Netflix Gets in the Christmas Spirit With Fun and Frothy ‘The Princess Switch’
The holiday season is fast approaching, which means plenty of Christmas-themed films will soon be flooding basic cable. However, with the rise of streaming services, Hallmark and Freeform no longer have the market cornered on these sort of guilty-pleasure flicks. Netflix is now in the game, which is evident from its latest original film, “The Princess Switch,” a romantic comedy containing all the right ingredients for a feel-good holiday film: A former Disney star, two hunky men, an adorable child, baked goods, and plenty of Christmas trappings.

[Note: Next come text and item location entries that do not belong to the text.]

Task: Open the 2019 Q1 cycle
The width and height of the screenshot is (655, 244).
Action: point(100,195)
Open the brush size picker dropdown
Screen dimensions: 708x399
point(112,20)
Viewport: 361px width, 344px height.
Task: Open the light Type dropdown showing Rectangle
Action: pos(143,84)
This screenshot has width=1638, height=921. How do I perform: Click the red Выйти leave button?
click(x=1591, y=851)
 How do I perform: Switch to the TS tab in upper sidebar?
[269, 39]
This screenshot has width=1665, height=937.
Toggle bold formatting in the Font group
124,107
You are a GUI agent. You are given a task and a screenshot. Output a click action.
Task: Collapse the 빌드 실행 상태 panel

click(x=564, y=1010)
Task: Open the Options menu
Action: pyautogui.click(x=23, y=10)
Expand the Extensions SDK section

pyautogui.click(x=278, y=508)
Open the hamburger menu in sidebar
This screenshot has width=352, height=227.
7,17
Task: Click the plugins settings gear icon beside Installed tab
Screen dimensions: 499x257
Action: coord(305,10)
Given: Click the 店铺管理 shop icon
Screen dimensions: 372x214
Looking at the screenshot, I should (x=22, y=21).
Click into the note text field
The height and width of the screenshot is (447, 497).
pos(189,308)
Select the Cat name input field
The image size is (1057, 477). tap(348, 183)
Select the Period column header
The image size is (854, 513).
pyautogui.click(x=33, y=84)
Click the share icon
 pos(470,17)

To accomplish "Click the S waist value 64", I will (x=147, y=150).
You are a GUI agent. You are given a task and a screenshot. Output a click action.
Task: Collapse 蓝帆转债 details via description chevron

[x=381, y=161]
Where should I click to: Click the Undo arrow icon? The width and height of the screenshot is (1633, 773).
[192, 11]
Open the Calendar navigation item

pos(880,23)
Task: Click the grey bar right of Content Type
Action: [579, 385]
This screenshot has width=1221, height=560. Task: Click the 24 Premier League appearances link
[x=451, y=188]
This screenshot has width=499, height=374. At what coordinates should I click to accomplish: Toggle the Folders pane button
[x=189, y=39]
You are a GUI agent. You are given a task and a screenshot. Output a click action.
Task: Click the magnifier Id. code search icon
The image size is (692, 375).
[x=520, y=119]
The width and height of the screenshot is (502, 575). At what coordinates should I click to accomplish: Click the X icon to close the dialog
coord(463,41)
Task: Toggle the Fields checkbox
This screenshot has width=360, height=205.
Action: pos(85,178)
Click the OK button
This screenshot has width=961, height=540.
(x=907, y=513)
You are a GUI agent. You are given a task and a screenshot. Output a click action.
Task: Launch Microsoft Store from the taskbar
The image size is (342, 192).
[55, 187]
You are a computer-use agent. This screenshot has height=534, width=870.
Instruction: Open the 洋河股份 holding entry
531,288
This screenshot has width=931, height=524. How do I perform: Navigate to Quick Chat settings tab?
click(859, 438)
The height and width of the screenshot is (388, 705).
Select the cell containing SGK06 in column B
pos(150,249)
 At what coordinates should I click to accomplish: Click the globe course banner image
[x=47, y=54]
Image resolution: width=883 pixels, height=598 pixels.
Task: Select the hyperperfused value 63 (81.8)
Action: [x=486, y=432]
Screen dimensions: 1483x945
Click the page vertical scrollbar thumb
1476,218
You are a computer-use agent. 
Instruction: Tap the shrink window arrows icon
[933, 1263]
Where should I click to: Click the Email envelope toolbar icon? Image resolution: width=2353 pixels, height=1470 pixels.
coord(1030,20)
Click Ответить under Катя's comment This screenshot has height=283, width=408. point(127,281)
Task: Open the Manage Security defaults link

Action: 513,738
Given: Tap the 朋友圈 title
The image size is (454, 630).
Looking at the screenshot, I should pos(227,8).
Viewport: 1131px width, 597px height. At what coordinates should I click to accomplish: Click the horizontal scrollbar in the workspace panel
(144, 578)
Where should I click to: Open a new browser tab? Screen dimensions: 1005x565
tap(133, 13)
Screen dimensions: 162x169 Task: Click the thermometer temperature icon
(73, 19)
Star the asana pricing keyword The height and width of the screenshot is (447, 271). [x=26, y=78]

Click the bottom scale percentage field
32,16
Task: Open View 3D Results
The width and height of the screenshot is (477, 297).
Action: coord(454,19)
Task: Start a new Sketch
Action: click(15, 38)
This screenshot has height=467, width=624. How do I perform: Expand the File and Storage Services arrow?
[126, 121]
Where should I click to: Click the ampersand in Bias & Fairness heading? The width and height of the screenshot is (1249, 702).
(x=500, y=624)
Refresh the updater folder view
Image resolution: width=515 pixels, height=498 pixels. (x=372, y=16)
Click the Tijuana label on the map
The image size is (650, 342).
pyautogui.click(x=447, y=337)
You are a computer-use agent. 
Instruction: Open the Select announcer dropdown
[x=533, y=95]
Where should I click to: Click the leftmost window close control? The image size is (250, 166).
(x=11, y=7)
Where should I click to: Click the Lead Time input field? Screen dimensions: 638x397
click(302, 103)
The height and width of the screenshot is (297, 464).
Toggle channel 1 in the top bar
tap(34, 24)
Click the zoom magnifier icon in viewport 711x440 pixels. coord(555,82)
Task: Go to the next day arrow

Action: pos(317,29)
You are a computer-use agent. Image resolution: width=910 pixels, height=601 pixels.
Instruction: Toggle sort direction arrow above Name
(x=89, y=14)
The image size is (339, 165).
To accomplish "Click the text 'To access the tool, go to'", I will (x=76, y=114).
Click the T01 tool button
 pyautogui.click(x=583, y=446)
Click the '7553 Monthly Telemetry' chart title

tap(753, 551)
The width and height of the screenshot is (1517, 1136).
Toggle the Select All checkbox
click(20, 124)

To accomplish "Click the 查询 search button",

“The Princess Switch” is the perfect vehicle for its star, Vanessa Hudgens, who first made a name for herself in Disney’s “High School Musical” franchise. Like Lindsay Lohan and Hayley Mills before her, Hudgens finds herself working double time here, playing the dual roles of Chicago baker Stacy De Novo and European duchess Lady Margaret Dellacorte, two women whose paths would have never crossed if Stacy hadn’t been invited to compete in a prestigious baking competition in Belgravia, a fictional country most likely based on Monaco. Stacy, who is still recovering from a recent break-up, is accompanied on her journey by her best friend and sous-chef, charming single dad Kevin (Nick Sagar), and his precocious eight-year-old daughter, Olivia (Alexa Adeosun). The baking competition coincides with the arrival of the fiancée of Prince Edward (Sam Palladio), the reclusive Duchess Margaret, whom Stacy bumps into, literally, not long after her arrival, and the resemblance between the two women is uncanny. Margaret is experiencing a case of pre-wedding jitters, to say the least, and she convinces the commoner to take her place for a few days, which would allow the noblewoman to experience life a normal gal in her new country before she enters into her dynastic marriage. Stacey endears herself to the viewer by asking nothing for herself in exchange for agreeing to this whacky plan, only that she secure a scholarship for Olivia to an expensive ballet school.
Even with Margaret’s longtime lady-in-waiting, Mrs. Donatelli (Suanne Braun), helping there are bound to be a few hiccups, the biggest one being Prince Edward, who cancels a diplomatic trip to spend time with the woman whom he believes to be his betrothed. However, the dashing prince finds himself truly falling for this “new” Margaret, whose Type-A personality suits him rather well, and vica versa. The real Margaret, meanwhile, takes a liking to the more laid-back Kevin.
Hudgens is a natural in this kind of role, and it certainly helps that she has chemistry with both leading men. Overall, “The Princess Switch” fun, cozy little film. There’s plenty of jolly scenery and cute costumes, although one cannot help but question Margaret’s decision to prance around in short skirts during snow falls. It’s only major weakness is that it lacks a clear villain. There’s a half-baked subplot involving Stacy’s cooking school rival, Brianna (Amy Griffiths) that comes out flat. Similarly, royal spy Fran De Luca (Mark Fleischmann) proves to be less of a nuisance than he would wish. There’s also a guardian angel of sorts (Robin Soans) thrown into the mix, although this is the kind of film where one is able easily suspend their disbelief and buy into crazy coincidences without them being explained away by the presence of a supernatural being.
“The Princess Switch” premieres Nov. 16 on Netflix.